=== RECORDS SUPPLIED ===

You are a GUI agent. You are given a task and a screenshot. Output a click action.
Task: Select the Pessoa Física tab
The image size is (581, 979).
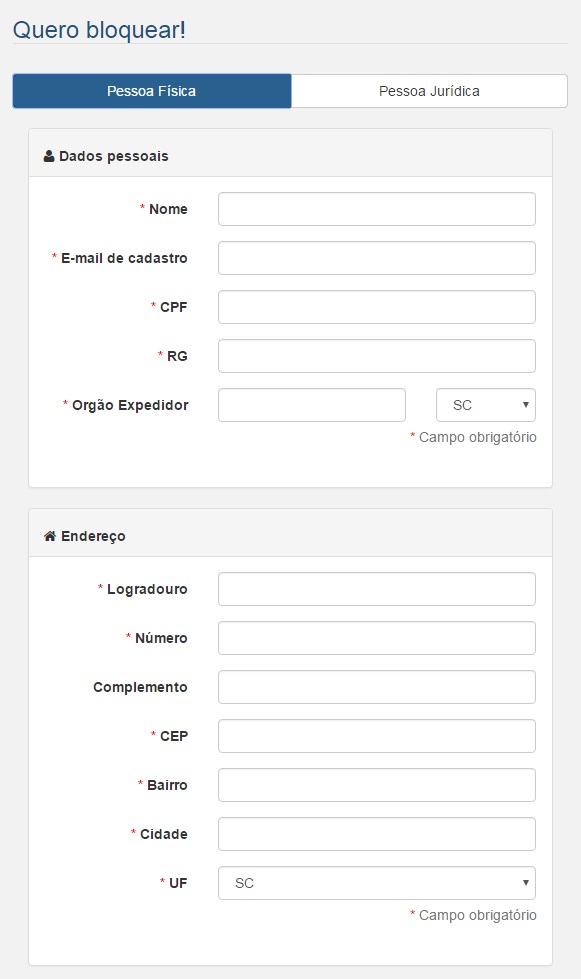152,91
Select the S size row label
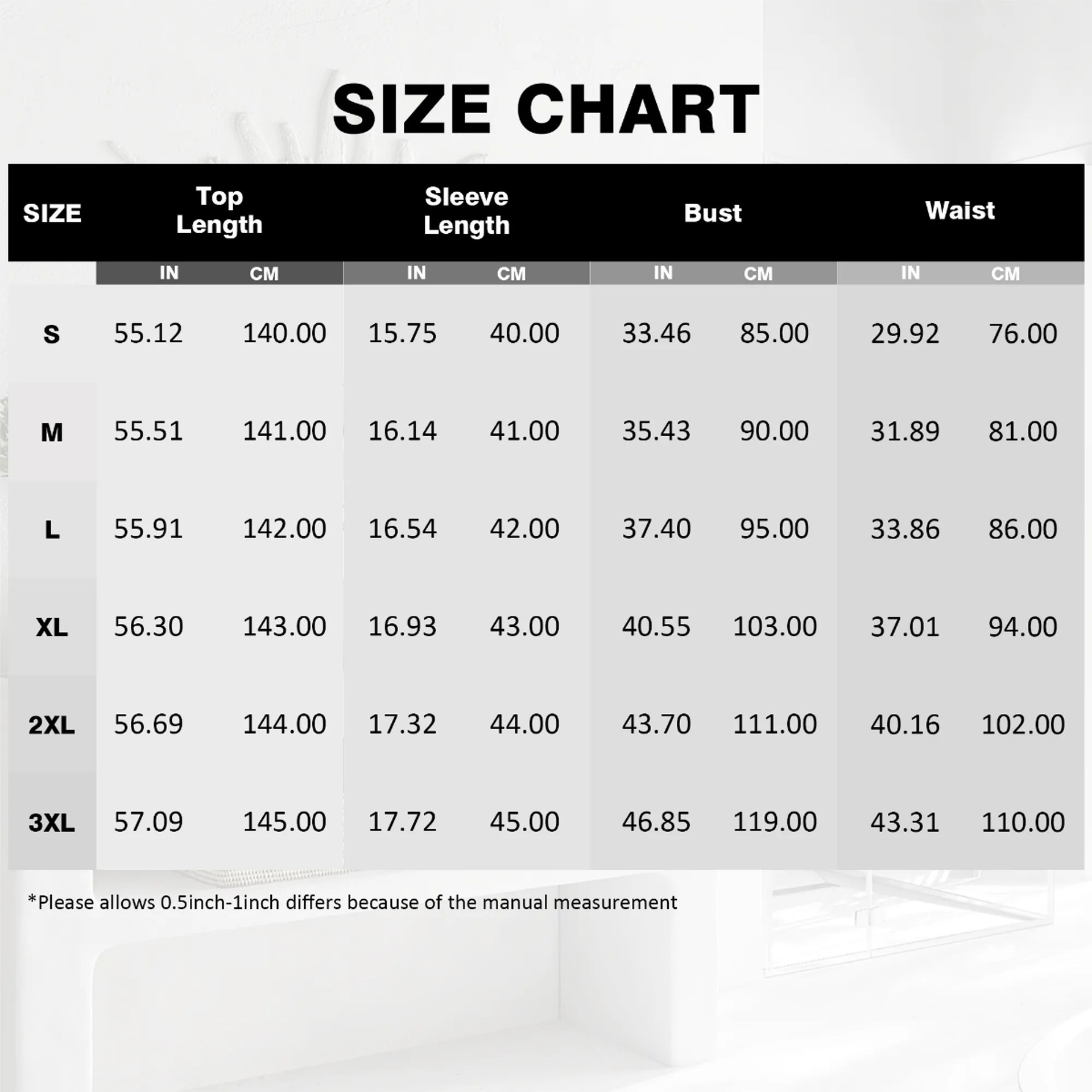The image size is (1092, 1092). pyautogui.click(x=52, y=334)
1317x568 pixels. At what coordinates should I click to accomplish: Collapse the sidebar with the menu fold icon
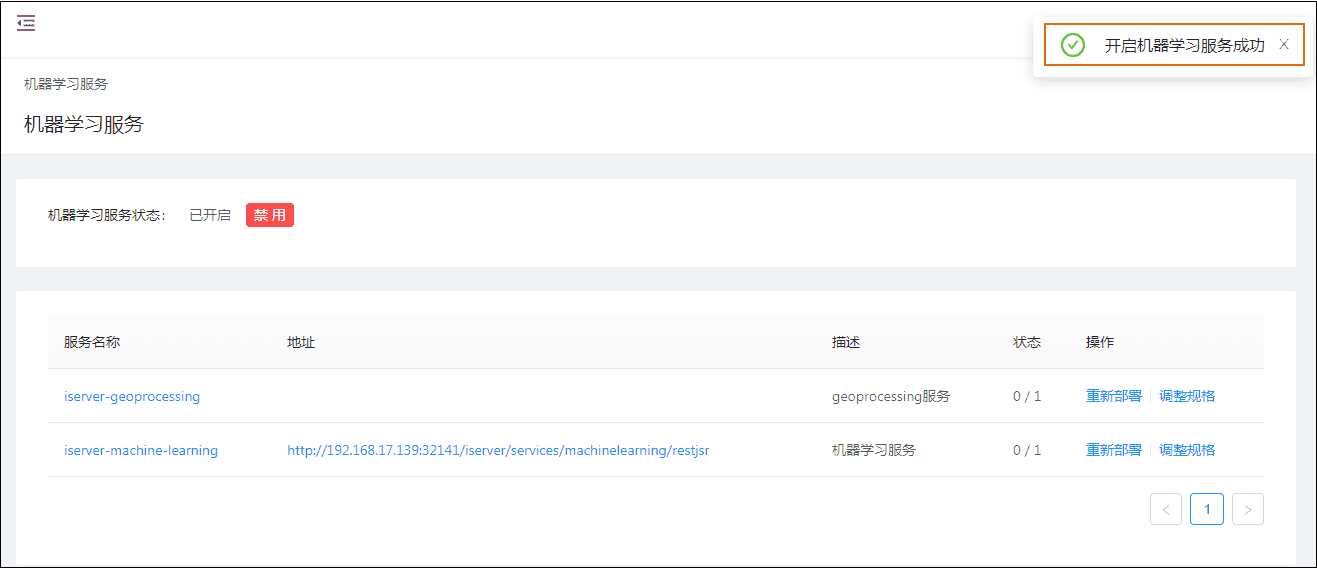(26, 23)
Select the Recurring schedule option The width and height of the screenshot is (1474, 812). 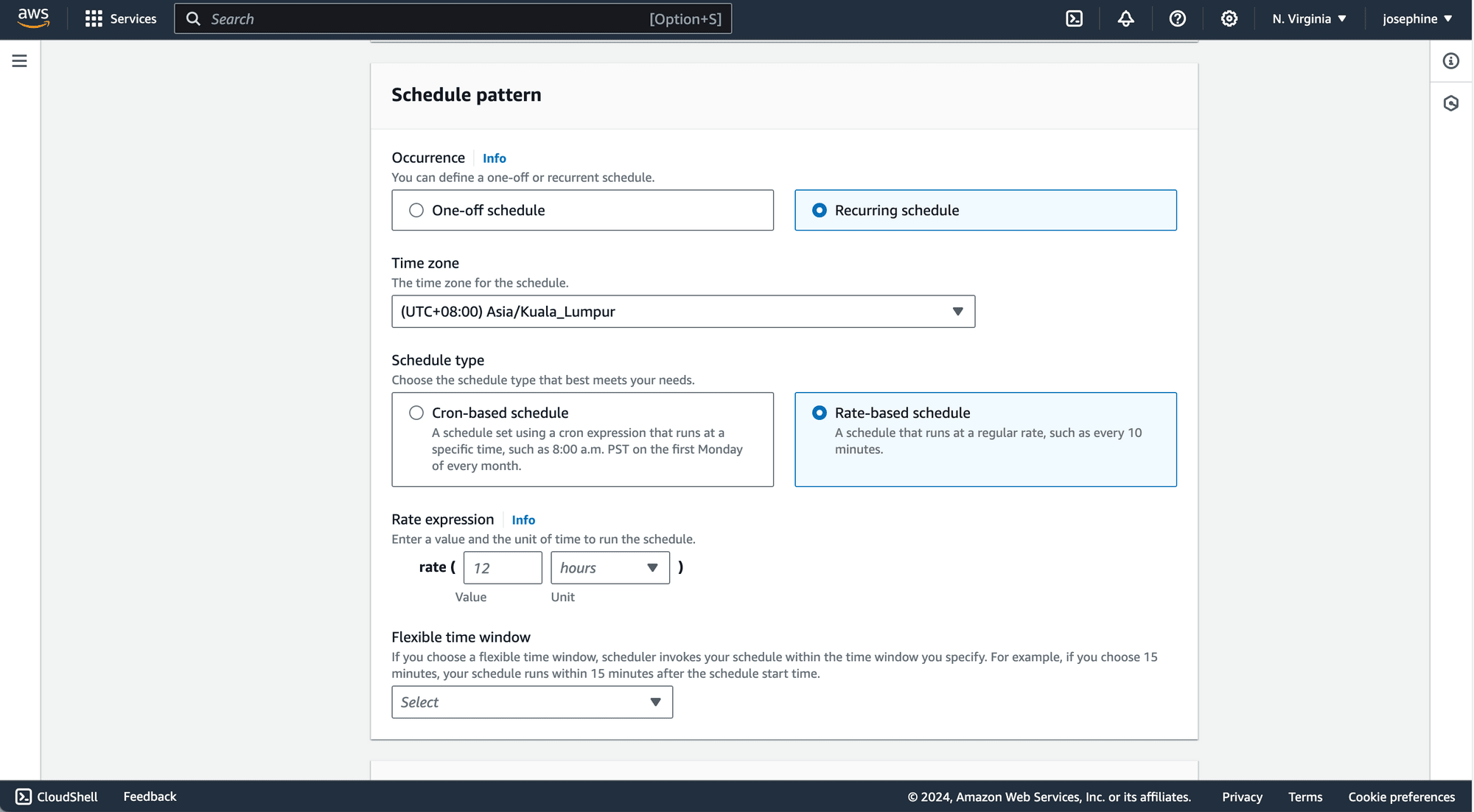point(819,209)
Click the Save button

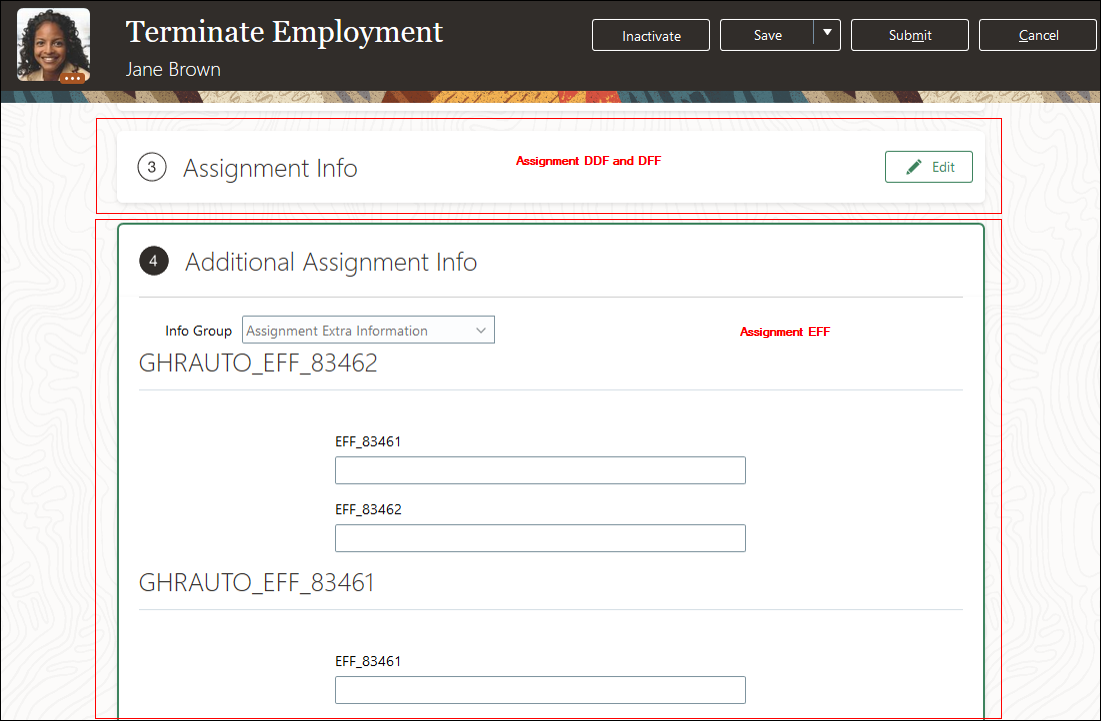(x=767, y=35)
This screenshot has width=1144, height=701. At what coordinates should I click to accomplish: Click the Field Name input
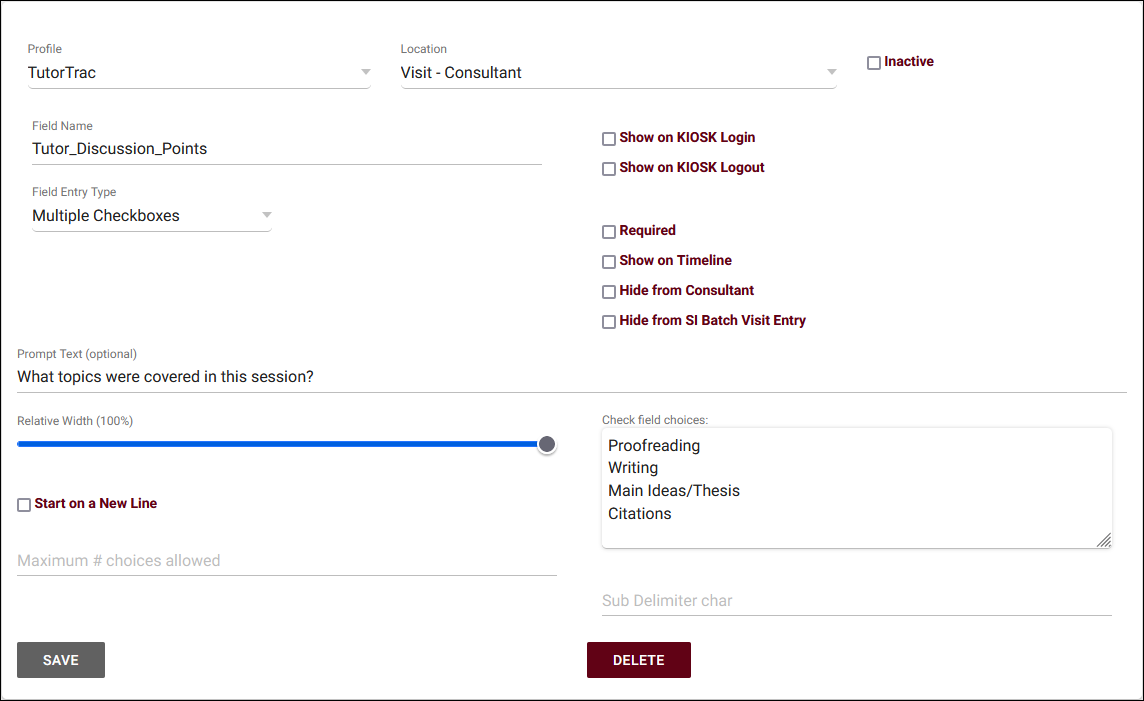tap(286, 149)
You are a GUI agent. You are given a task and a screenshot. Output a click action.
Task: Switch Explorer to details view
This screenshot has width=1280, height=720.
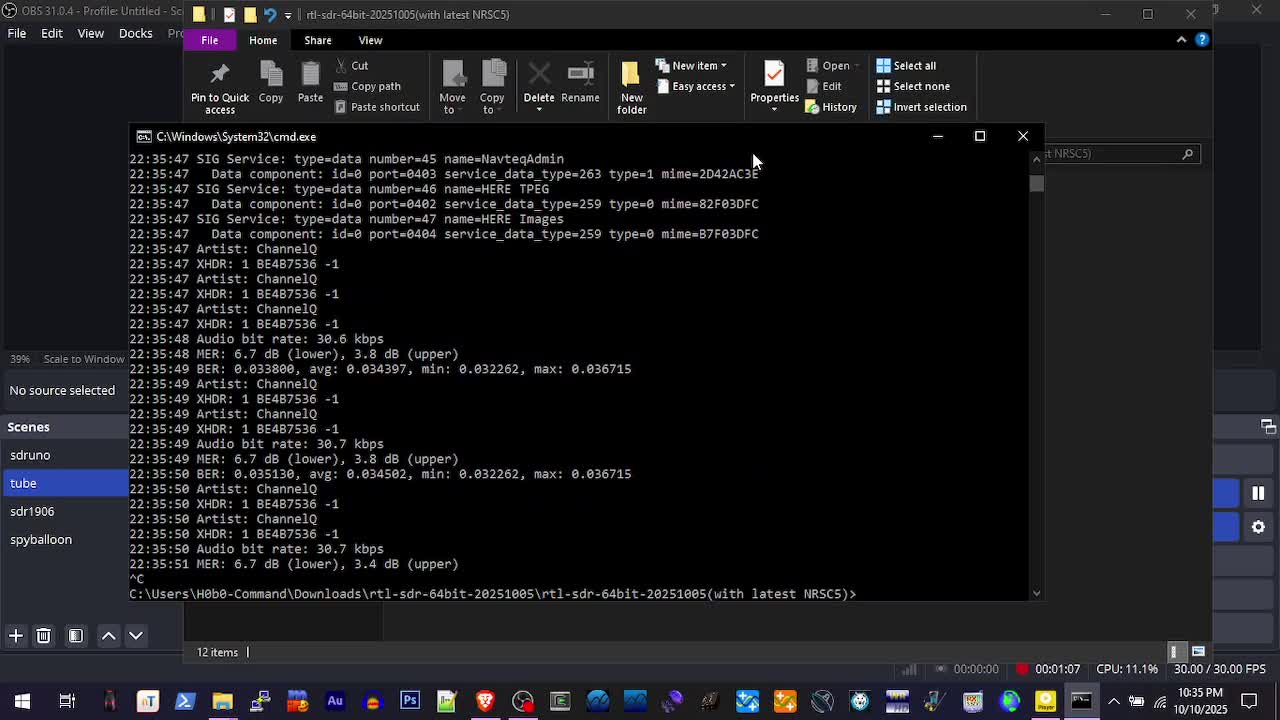[1178, 652]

===

EXERCISE OBJECTIVE
Write out exactly, please, the lines that start at the one containing "Click the Save button" and run through the final line of the entries, both included, leaving pictures out.

ANSWER FOR THIS EXERCISE
Click the Save button

(x=767, y=35)
This screenshot has width=1144, height=701. At what coordinates should I click to accomplish: Click the Field Name input
tap(286, 149)
You are a GUI agent. You are given a task and a screenshot. Output a click action.
Task: Switch Explorer to details view
This screenshot has width=1280, height=720.
[1178, 652]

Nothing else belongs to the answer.